4.2.2. Liposomal Characterization
The particle size, polydispersity index (PDI) and zeta potential of all liposomal formulations were determined at room temperature using a Zetasizer Nano ZS from Malvern™ (Malvern Instruments Ltd., Worcestershire, UK). Size and PDI were measured after dilution to a lipid concentration of 0.076 mg/mL with a 10 mM phosphate buffer (pH = 7.4) using the automatic mode. The zeta potential was determined after dilution to a lipid concentration of 0.95 mg/mL by a 50 mM phosphate buffer (pH = 7.4). The default settings of the automatic mode of the Zetasizer Nano ZS were: number of measurements = 3; run duration = 10 s; number of runs = 10; equilibration time = 60 s; refractive index solvent 1.330; refractive index polystyrene cuvette 1.590; viscosity = 0.8872 mPa×s; temperature = 25 °C; dielectric constant = 78.5 F/m; backscattering mode (173°); automatic voltage selection; Smoluchowski equation.
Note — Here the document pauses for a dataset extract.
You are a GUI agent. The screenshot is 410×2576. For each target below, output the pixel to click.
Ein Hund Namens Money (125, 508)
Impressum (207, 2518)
4.2.3. Mass Spectrometric Analysis
Liposomal formulations were investigated on a Xevo G2-XS QTof mass spectrometer (Waters, Milford, MA, USA) equipped with a heated Z-Spray electrospray ionization source. Liposomes were disintegrated by treatment with MeOH/Water (3/1; v/v) and the solution directly infused into the ion source for analysis combined with a flow of 100 µL of ACN/H2O (1/1; v/v) + 0.1% FA. Mass spectrometric parameters were as follows: capillary voltage 3000 V, cone voltage 10 V, source temperature 120 °C, desolvation gas flow 600 L/h, and desolvation temperature 250 °C.